■ STUDY MATERIAL ■

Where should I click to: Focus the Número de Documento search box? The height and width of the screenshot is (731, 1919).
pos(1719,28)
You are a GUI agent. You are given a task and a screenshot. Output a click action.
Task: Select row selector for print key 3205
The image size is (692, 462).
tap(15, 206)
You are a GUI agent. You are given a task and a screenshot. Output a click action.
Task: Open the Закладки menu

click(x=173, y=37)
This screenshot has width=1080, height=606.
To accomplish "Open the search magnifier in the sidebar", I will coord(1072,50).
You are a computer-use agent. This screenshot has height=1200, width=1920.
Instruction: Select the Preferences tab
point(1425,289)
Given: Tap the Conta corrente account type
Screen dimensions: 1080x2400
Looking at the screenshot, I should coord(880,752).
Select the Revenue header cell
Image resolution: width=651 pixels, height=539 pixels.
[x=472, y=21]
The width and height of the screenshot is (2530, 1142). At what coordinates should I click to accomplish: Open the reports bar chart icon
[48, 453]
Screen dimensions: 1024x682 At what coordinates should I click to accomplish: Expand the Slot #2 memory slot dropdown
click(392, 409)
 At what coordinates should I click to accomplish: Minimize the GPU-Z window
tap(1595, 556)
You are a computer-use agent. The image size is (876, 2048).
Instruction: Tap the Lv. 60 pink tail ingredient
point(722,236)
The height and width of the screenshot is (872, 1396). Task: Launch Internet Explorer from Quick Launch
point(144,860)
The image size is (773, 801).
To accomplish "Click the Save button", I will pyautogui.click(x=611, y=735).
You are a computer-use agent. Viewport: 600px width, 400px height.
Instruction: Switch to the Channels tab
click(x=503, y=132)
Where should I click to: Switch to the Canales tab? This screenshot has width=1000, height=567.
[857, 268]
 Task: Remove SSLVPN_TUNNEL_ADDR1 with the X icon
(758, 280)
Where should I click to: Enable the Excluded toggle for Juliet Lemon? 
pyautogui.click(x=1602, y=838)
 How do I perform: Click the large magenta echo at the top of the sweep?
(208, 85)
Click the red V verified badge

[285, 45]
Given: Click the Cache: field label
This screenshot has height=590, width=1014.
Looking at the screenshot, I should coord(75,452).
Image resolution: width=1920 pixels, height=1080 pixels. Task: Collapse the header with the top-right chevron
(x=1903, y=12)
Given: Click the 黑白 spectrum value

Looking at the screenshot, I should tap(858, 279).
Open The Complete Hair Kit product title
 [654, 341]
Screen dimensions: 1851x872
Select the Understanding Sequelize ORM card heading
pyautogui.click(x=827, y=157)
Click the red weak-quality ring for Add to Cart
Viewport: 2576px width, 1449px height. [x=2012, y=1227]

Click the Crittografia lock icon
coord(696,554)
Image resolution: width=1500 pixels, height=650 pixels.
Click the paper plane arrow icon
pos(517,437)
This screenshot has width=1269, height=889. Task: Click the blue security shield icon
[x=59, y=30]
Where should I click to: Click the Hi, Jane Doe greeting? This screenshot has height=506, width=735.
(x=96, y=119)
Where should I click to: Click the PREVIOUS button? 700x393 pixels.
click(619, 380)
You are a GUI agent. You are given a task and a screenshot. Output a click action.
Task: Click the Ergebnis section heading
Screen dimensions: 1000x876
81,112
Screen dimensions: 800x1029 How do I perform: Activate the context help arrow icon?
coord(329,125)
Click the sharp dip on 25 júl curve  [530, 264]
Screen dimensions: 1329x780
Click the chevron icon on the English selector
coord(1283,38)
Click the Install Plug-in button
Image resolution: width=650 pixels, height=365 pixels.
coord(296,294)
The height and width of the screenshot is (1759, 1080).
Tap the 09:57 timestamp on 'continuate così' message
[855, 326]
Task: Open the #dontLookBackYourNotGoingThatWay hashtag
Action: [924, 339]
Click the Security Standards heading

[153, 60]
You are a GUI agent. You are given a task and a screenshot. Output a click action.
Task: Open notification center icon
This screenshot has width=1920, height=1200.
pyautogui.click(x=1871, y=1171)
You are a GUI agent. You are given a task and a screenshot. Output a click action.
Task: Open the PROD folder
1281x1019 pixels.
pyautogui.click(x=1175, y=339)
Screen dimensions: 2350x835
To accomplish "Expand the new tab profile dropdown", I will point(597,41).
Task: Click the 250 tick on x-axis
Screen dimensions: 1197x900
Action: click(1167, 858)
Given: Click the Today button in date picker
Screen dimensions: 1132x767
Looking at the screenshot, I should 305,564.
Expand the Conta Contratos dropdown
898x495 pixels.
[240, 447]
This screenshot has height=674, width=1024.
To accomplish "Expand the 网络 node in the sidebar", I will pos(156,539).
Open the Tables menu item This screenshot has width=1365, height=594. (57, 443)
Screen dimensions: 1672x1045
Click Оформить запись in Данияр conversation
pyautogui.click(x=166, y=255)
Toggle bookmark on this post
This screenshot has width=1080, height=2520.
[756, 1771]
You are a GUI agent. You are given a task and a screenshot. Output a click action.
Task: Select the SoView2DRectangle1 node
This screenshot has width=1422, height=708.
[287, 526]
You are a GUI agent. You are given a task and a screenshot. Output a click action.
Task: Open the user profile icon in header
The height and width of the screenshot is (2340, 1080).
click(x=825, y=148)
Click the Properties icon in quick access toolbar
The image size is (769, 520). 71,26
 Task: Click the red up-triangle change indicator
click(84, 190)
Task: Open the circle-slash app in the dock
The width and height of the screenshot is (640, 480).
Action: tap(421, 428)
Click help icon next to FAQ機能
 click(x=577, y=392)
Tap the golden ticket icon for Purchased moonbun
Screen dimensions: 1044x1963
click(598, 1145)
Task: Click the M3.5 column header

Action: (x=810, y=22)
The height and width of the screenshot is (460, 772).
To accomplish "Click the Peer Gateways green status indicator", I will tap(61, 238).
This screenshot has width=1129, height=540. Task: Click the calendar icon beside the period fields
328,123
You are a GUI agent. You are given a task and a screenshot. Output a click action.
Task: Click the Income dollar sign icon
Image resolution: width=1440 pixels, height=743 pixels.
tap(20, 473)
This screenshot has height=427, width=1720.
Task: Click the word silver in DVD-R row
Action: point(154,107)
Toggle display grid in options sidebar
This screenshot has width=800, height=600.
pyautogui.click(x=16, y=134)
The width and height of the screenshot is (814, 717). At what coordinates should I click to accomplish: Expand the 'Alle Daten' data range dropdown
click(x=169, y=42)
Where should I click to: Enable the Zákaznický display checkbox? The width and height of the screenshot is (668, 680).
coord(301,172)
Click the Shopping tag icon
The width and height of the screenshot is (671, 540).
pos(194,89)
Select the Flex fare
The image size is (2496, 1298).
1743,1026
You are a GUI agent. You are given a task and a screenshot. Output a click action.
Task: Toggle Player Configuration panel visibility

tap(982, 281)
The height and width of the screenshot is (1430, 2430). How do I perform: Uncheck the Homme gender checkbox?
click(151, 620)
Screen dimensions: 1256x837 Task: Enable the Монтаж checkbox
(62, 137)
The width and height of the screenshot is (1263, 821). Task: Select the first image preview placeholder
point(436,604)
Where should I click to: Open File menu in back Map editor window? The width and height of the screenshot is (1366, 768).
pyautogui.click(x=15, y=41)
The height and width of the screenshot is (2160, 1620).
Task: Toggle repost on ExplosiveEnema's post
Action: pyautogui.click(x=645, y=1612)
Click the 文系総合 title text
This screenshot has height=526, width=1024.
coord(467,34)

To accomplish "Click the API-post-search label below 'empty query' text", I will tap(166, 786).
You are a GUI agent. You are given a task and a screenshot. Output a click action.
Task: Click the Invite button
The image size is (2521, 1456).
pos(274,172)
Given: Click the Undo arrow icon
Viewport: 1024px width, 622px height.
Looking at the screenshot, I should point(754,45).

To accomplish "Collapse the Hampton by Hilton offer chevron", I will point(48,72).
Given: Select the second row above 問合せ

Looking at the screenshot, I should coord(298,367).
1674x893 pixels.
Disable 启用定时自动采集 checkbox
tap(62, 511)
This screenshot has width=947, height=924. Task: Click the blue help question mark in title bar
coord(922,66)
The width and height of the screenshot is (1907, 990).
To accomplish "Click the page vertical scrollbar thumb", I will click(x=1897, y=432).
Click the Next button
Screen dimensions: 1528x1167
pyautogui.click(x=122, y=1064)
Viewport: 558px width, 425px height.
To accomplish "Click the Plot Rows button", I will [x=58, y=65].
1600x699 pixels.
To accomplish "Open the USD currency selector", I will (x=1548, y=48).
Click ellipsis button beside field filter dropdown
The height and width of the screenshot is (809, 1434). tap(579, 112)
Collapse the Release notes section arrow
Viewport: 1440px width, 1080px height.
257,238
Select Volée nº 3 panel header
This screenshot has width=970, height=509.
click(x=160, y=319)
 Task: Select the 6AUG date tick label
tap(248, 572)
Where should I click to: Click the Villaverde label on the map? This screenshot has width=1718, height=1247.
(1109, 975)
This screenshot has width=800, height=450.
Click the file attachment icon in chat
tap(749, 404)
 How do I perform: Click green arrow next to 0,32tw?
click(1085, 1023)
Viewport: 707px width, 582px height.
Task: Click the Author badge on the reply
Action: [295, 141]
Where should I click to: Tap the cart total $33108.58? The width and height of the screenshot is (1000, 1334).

■ WHAT THIS TASK INVOLVES ■
All lines of the material that contain the string "node" are to be copied.

■ ANSWER ■
To accomplish "Expand the 网络 node in the sidebar", I will pos(156,539).
Task: Select the SoView2DRectangle1 node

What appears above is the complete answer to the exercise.